On Mon, Jul 27, 2009 at 11:13:50AM +0300, Gleb Natapov wrote:
> On Mon, Jul 27, 2009 at 11:02:06AM +0300, Michael S. Tsirkin wrote:
> > On Mon, Jul 27, 2009 at 10:31:38AM +0300, Gleb Natapov wrote:
> > > On Mon, Jul 27, 2009 at 09:28:34AM +0300, Michael S. Tsirkin wrote:
> > > > On Mon, Jul 27, 2009 at 08:33:12AM +0300, Gleb Natapov wrote:
> > > > > On Sun, Jul 26, 2009 at 07:22:25PM +0300, Michael S. Tsirkin wrote:
> > > > > > Here's an untested patch with partial support for level triggered
> > > > > > interrupts in irqfd. What this patch has: support for clearing 
> > > > > > interrupt
> > > > > > on ack. What this patch does not have: support signalling eventfd 
> > > > > > on ack
> > > > > > so that userspace can take action and e.g. reenable interrupt.
> > > > > > 
> > > > > Do we want level triggered irqfd to be used only for device 
> > > > > assignment?
> > > > 
> > > > generally level triggered-not only.
> > > > But irqfd is promarily for device assignment and emulated devices.
> > > > 
> > > If it is for emulated device zeroing irq level on ack is not acceptable.
> > 
> > OK, forget about emulated devices for now. Let's focus on assigned
> > devices.
> > 
> Can't. We should design interface that works for everything.

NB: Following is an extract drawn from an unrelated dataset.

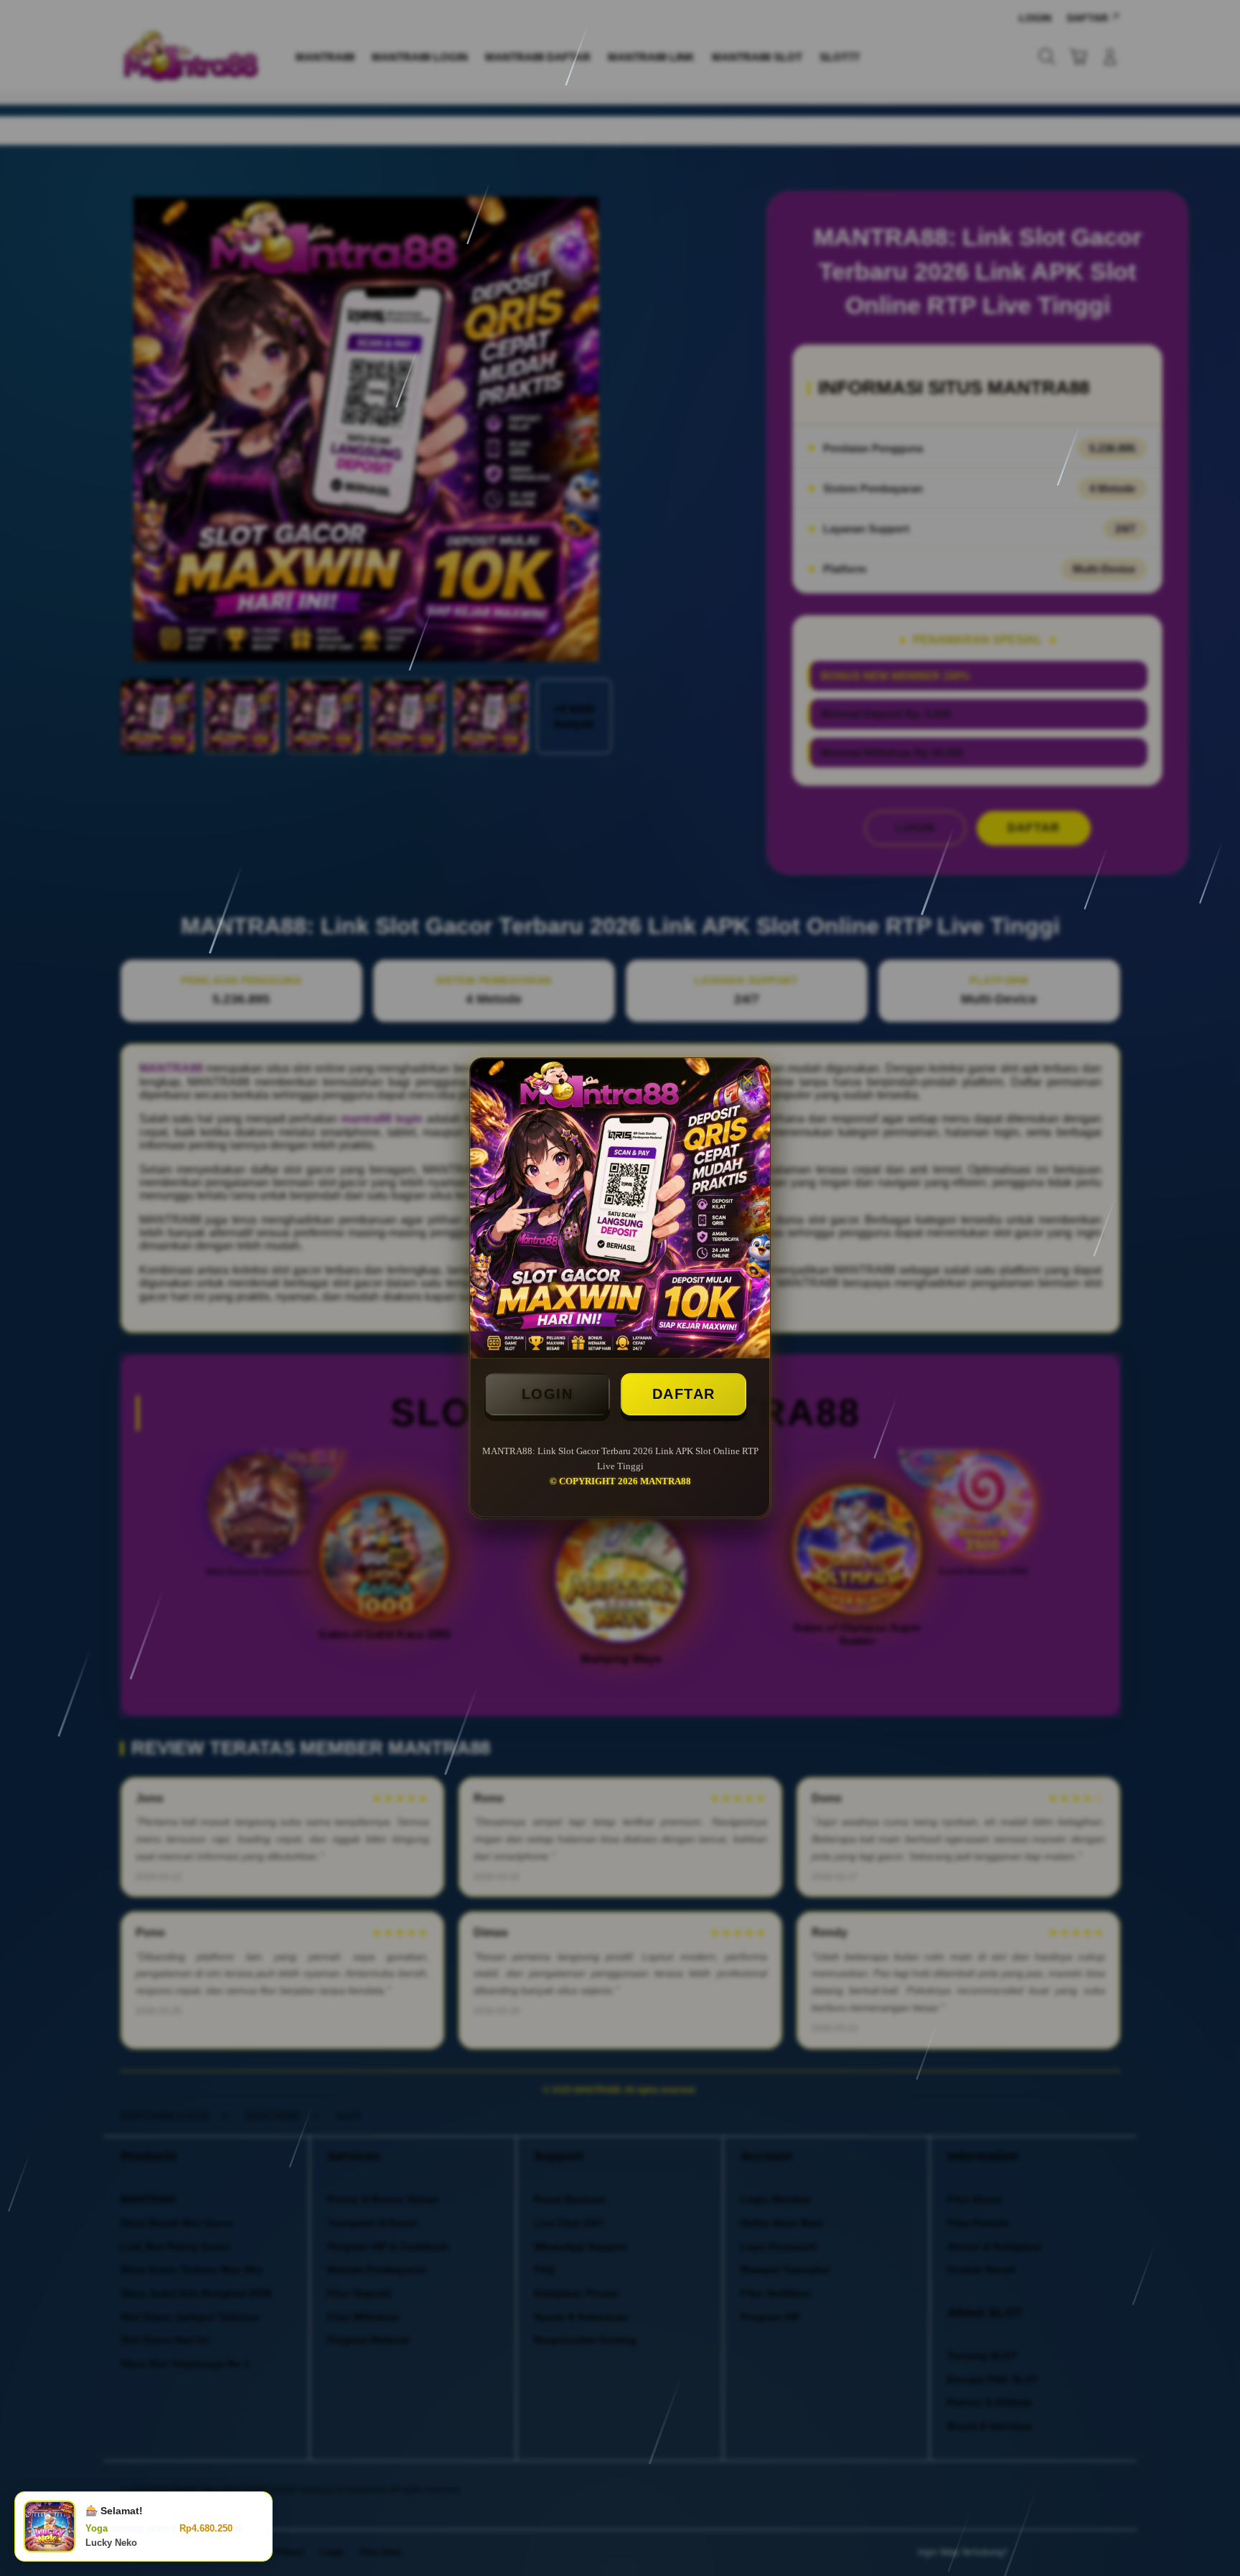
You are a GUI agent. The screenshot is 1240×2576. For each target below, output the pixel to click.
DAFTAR (683, 1394)
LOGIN (547, 1394)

We can always add the KVM_MAKE_COFFEE ioctl later.

> > > > > Because if not it is not appropriate to zero irq level on ack.
> > > > 
> > > > The bit that is missing in this patch, is that we'll signal eventfd
> > > > after we zero irq. Userspace polls that and re-asserts irq.
> > > That is not needed for device emulation. Emulated device should lower
> > > irq line by itself. It know exactly when to do it. Please don't push
> > > broken device assignment model to emulated devices.
> > > 
> > > > 
> > > > > And you
> > > > > have no other way to zero irq level?!
> > > > 
> > > > The reason is interrupt sharing: device can assert interrupt
> > > > but can not clear it by itself.
> > > For interrupt sharing to work you need to allocate source id for each
> > > irqfd.
> > 
> > BTW, current SET_IRQ_LINE interface uses a common source id for all
> > irqs. Does this mean that interrupt sharing in guest is broken now?
> No. It means that sharing in handled in userspace by chipset emulation.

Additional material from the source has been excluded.